(EXERCISE)
Please set down only the lines running from the one with "Open the 7 дней date range picker" through the last line of the entries, exactly as written and without any pictures.

(RECORDS SUPPLIED)
━━━━

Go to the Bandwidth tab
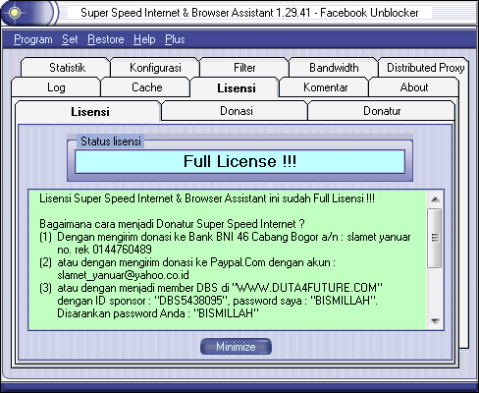This screenshot has height=393, width=479. click(x=334, y=68)
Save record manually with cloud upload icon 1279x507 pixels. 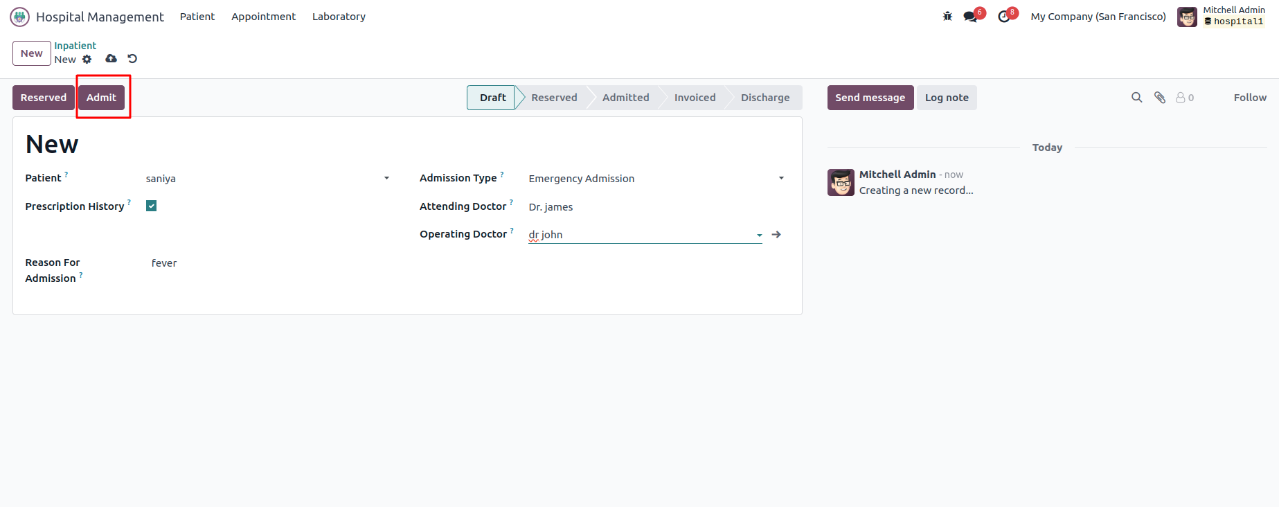tap(111, 59)
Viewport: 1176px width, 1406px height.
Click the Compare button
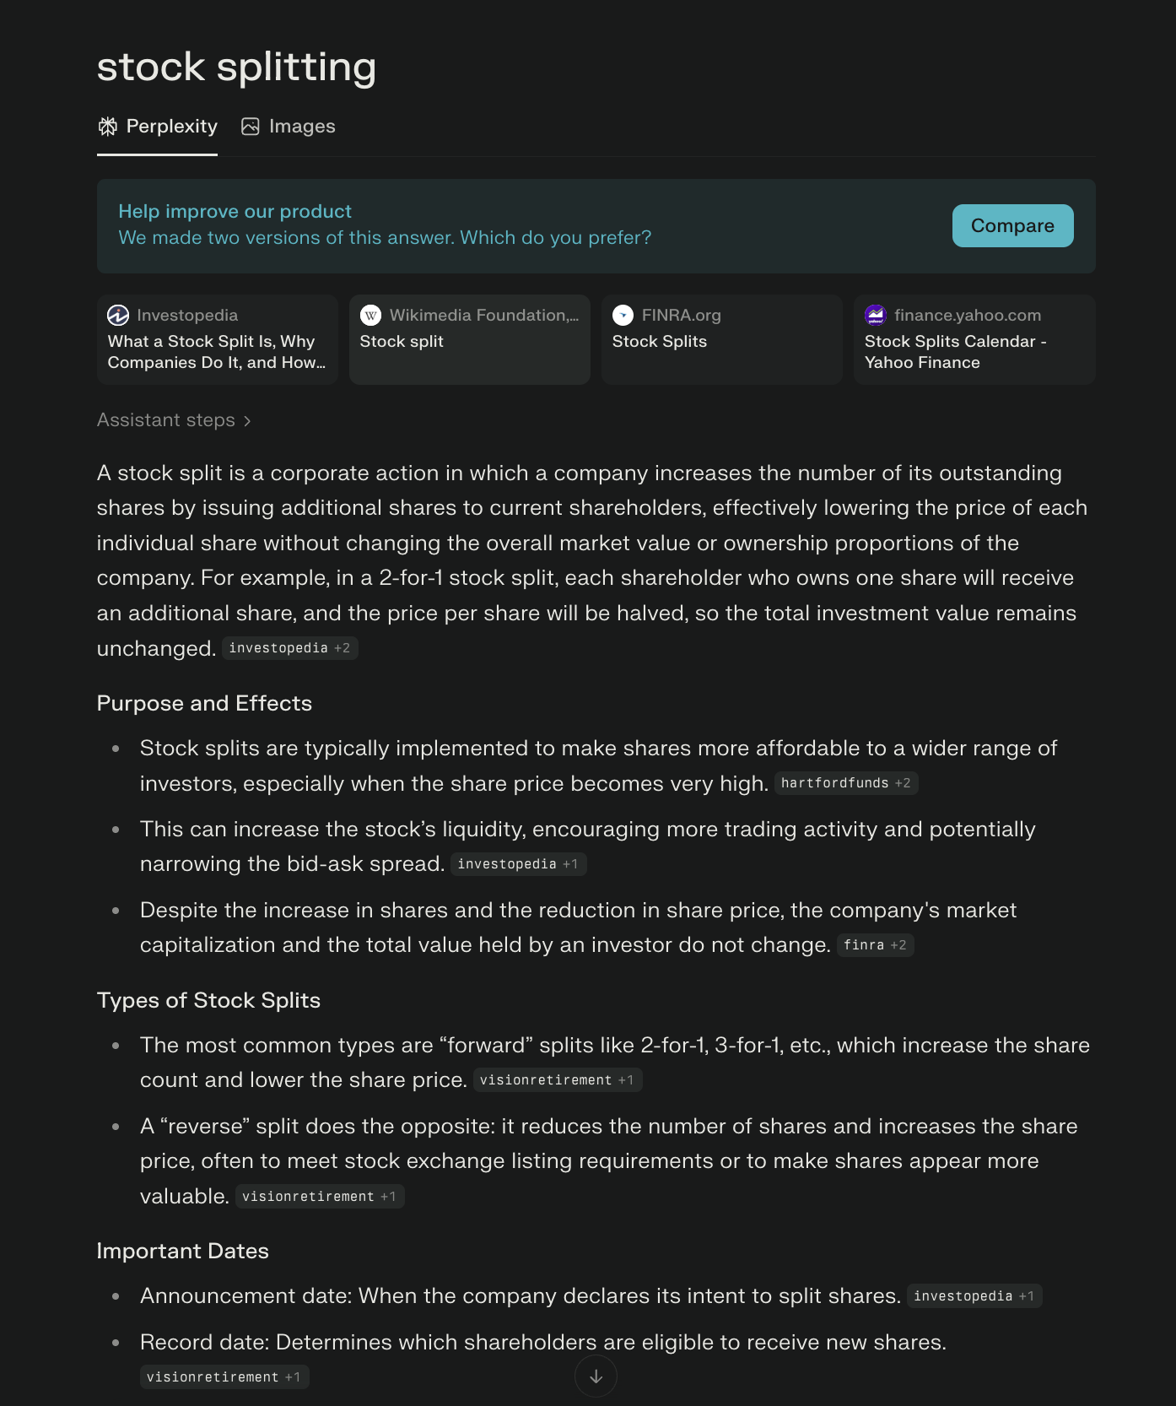click(x=1012, y=225)
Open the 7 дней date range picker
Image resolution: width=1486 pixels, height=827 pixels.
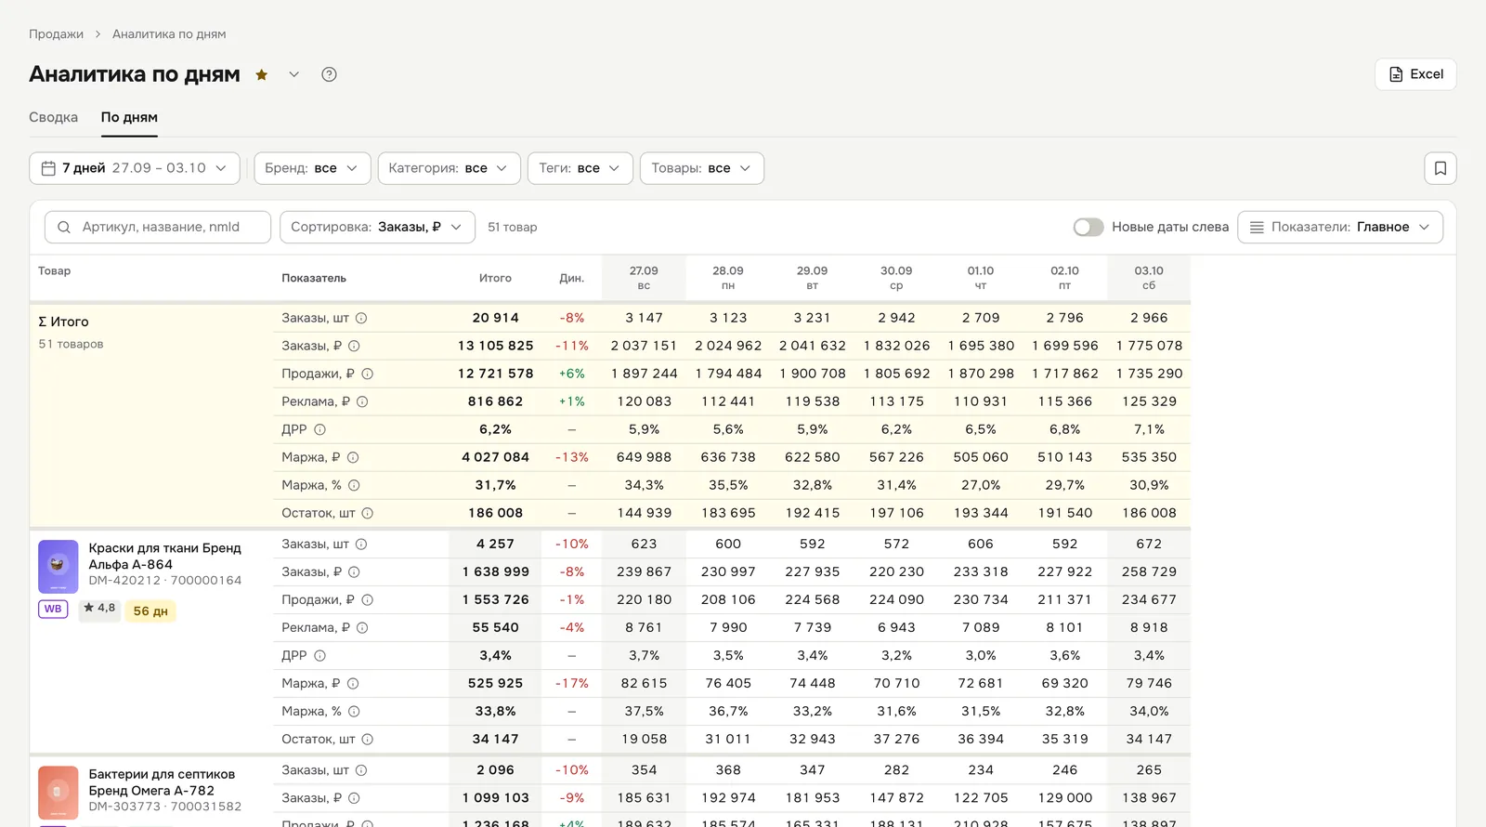pos(135,168)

━━━━

(EXERCISE RESULT)
Open the 7 дней date range picker
Image resolution: width=1486 pixels, height=827 pixels.
pos(135,168)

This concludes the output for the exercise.